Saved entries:

•••

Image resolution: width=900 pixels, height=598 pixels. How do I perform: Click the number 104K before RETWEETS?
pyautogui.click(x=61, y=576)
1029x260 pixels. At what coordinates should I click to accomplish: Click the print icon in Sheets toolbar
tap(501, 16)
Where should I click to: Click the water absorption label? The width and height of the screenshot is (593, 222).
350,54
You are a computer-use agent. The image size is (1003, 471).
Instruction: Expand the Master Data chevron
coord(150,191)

•••

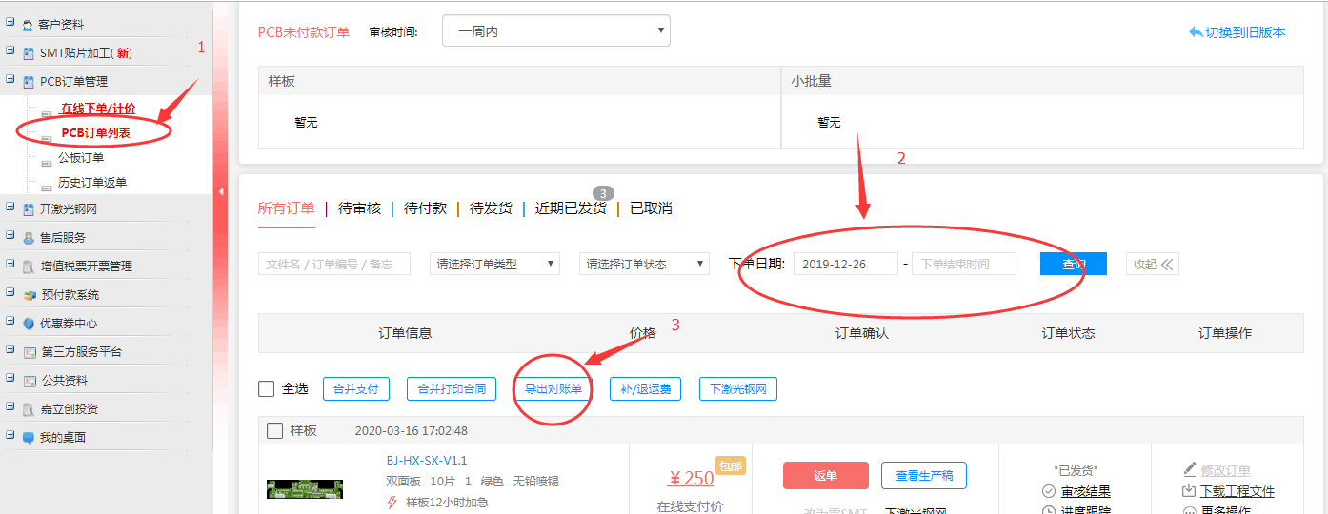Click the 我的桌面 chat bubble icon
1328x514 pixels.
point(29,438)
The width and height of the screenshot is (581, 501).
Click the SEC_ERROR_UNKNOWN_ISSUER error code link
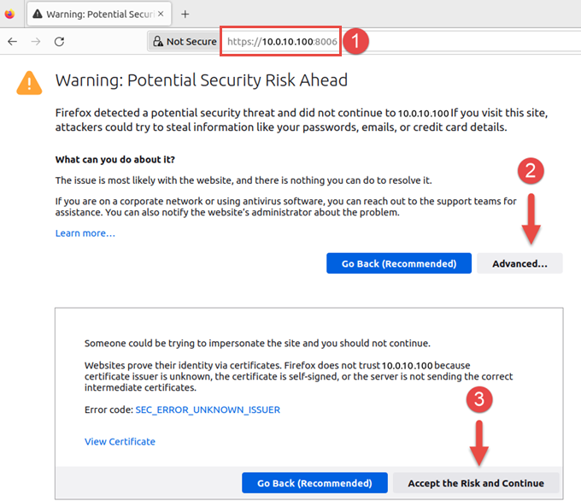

•••

What you have to do:
With the line that has "The width and height of the screenshot is (581, 501)." as the first and the line that has "Click the SEC_ERROR_UNKNOWN_ISSUER" as the last, repeat exactly that run of lines above and no more.

Solution to the exercise:
The width and height of the screenshot is (581, 501).
Click the SEC_ERROR_UNKNOWN_ISSUER error code link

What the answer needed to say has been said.